● Exercise objective:
From the line containing "Click info icon next to Aplicaciones cliente" down to the line containing "Given: Click the Home button in options bar", copy out the entries below exactly, both lines included, and nothing else; pictures do not belong in the copy.

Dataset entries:
··········

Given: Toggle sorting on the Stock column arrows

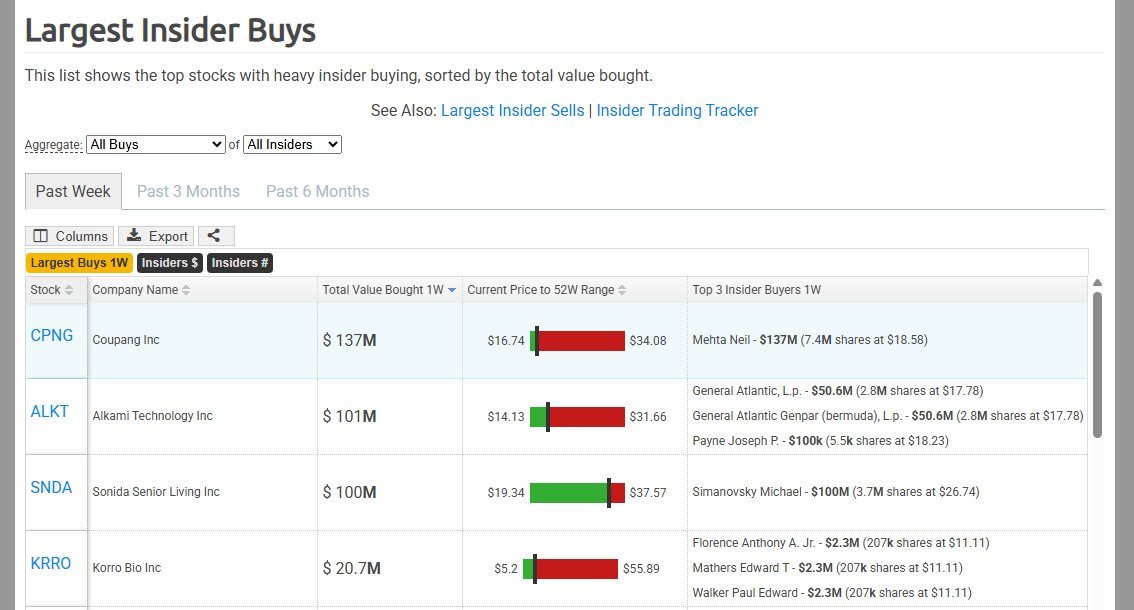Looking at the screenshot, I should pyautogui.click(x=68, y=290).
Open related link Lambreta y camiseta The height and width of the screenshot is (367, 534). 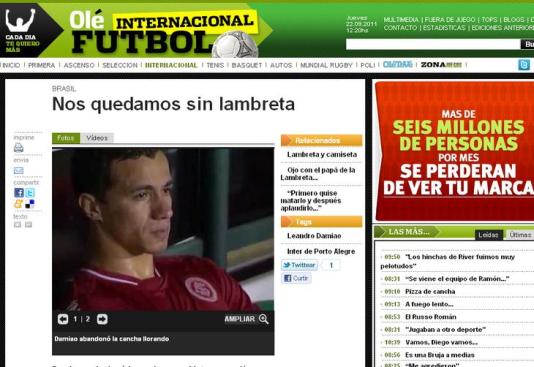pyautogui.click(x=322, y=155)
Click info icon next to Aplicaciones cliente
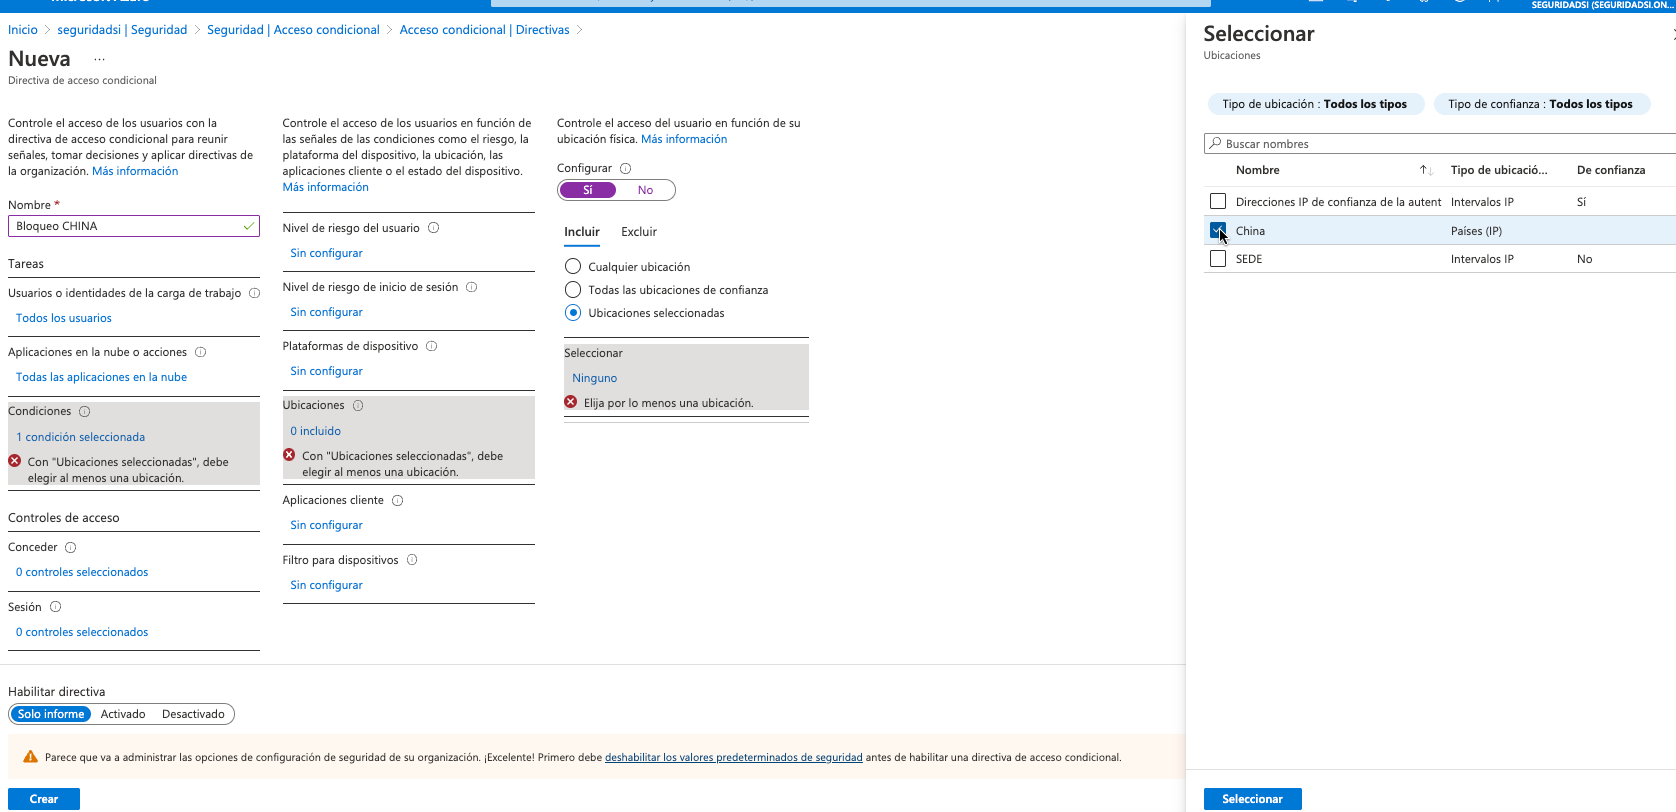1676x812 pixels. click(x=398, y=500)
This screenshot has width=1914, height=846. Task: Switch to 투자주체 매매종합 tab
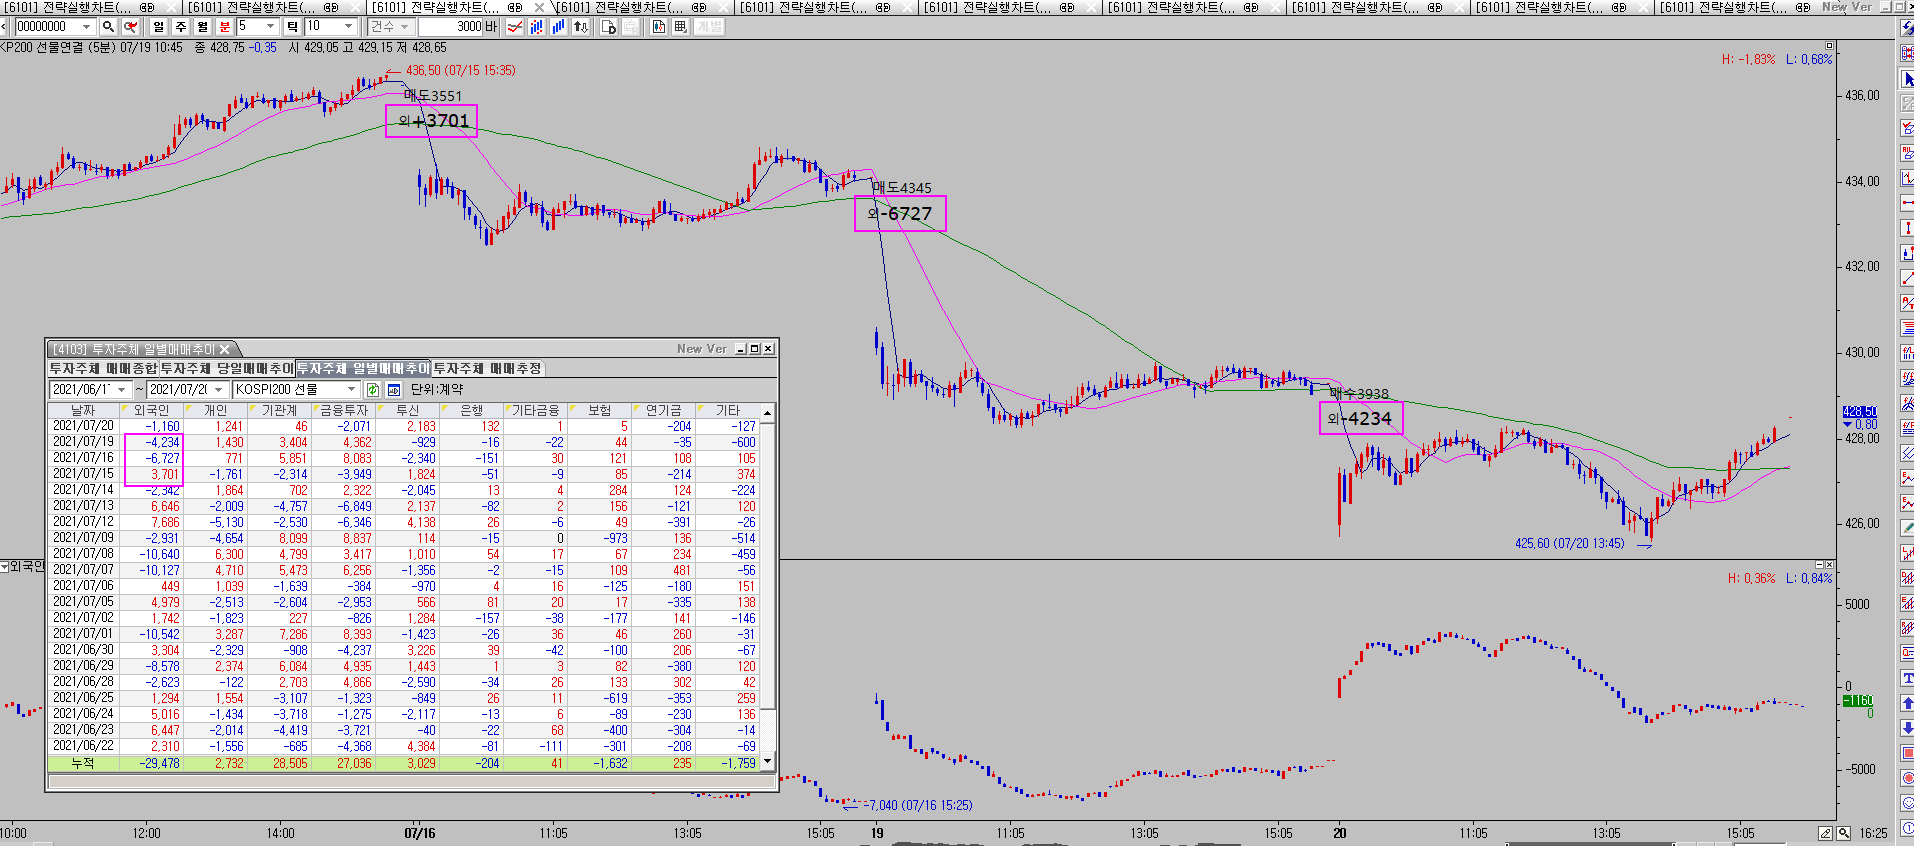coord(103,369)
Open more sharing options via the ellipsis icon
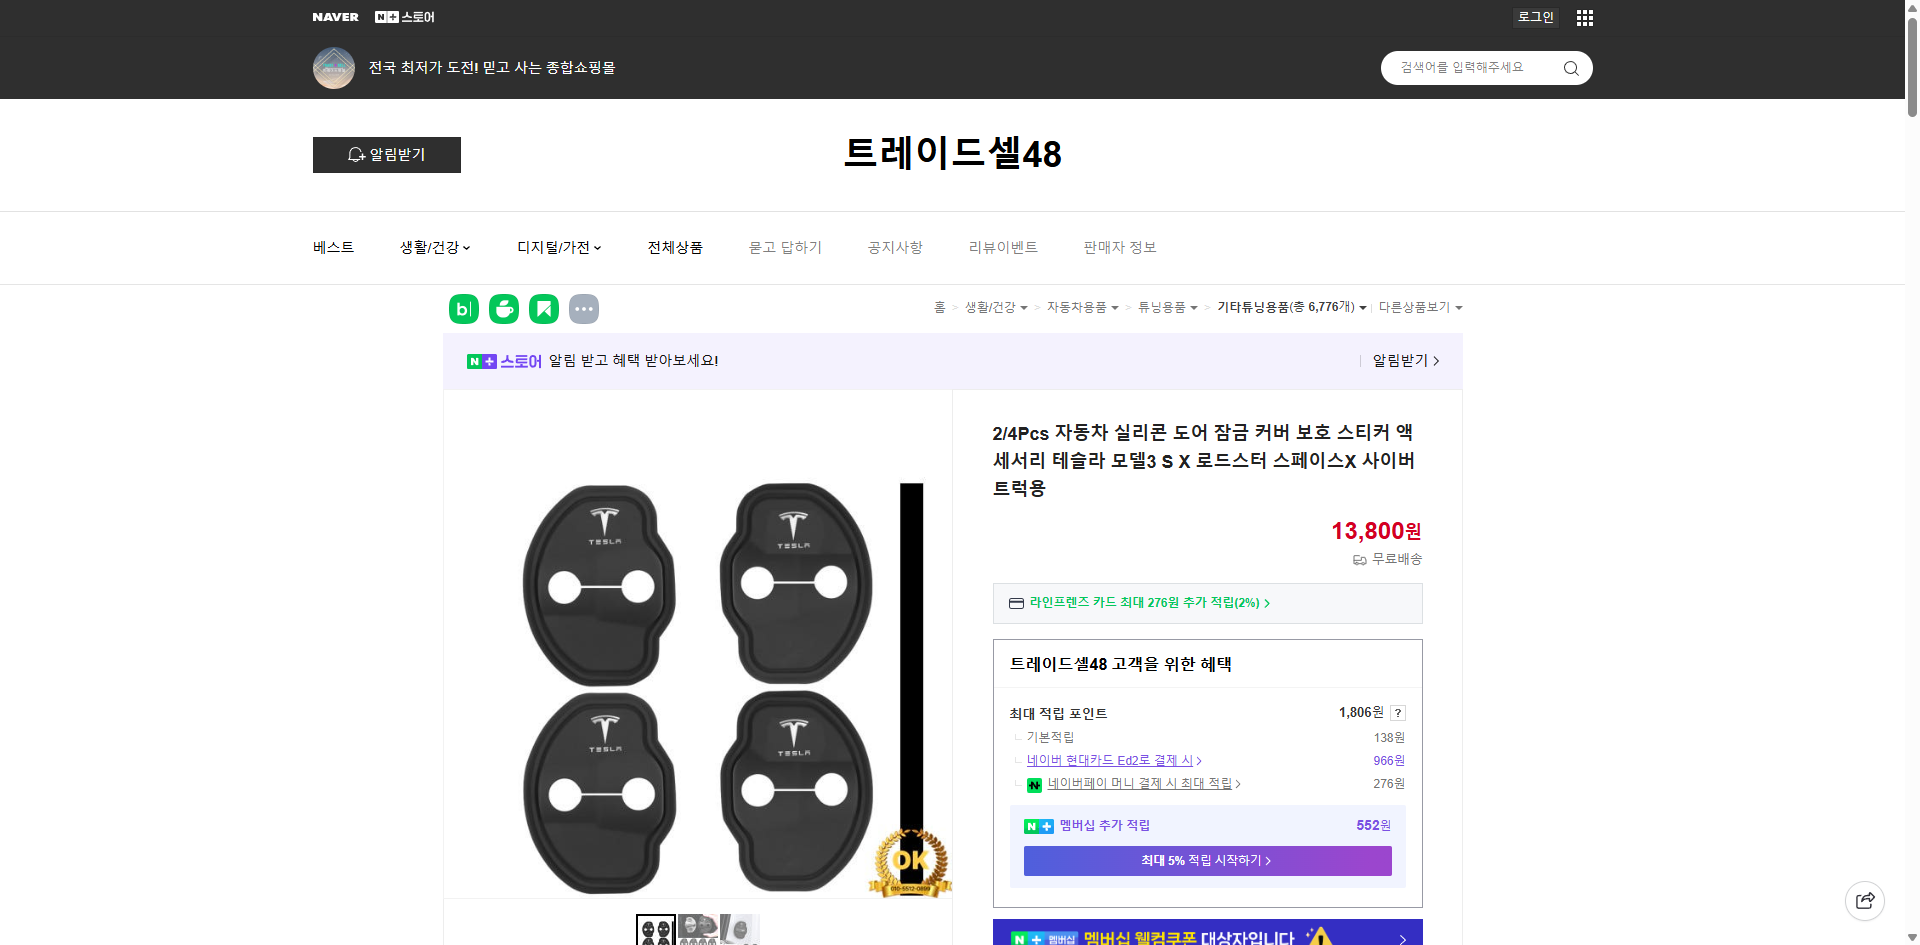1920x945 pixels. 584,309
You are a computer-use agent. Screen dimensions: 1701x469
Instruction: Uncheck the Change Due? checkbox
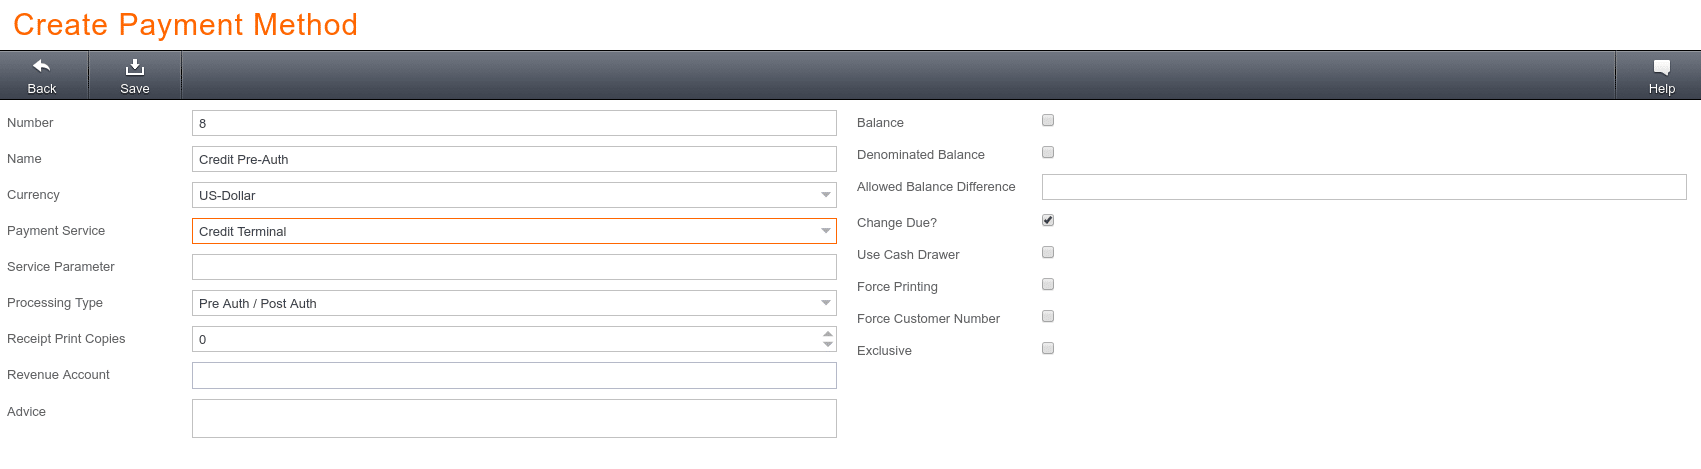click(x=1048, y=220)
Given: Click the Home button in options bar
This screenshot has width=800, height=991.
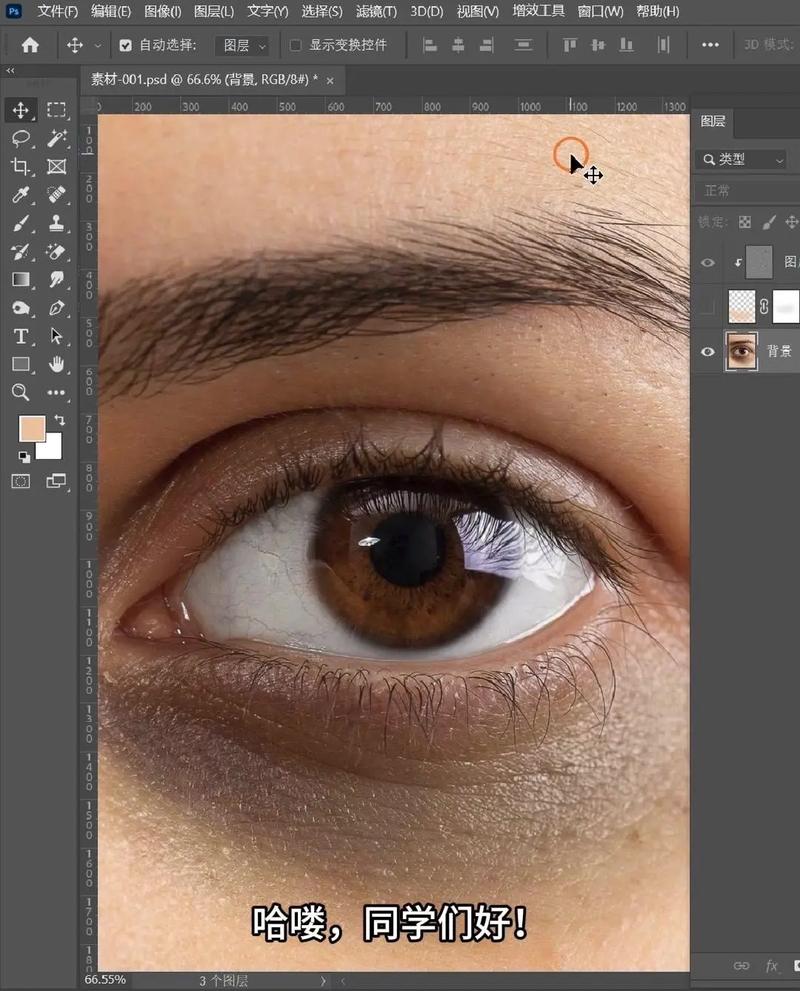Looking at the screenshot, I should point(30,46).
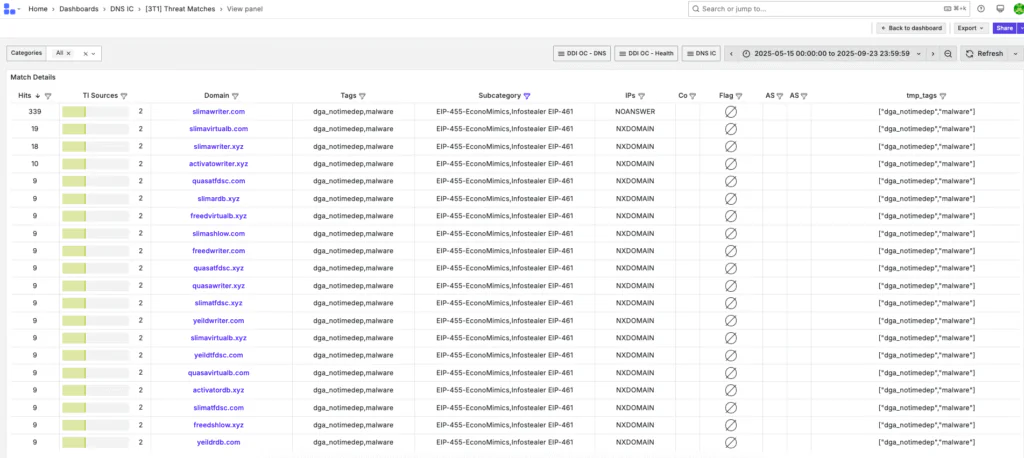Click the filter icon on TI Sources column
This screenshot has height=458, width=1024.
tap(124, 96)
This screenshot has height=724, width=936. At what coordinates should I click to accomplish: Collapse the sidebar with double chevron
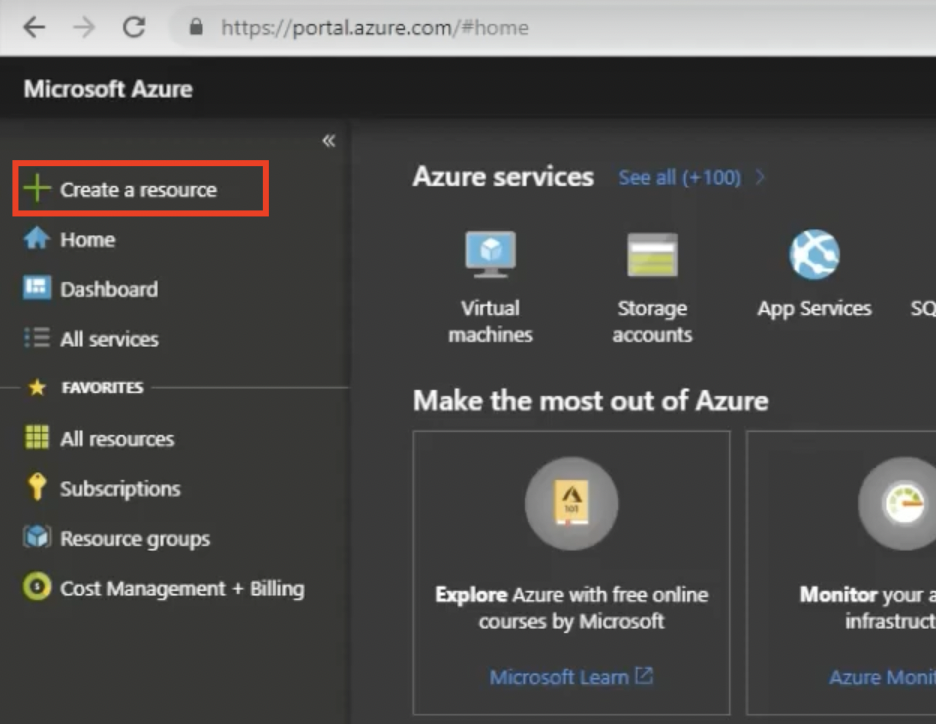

··········

● Task output:
Click info icon next to Aplicaciones cliente
1676x812 pixels. click(x=398, y=500)
This screenshot has width=1914, height=846. Task: Switch to 투자주체 매매종합 tab
coord(103,369)
Open more sharing options via the ellipsis icon
1920x945 pixels. 584,309
You are a computer-use agent. Screen dimensions: 1701x469
Instruction: Uncheck the Change Due? checkbox
click(x=1048, y=220)
Given: Click the Home button in options bar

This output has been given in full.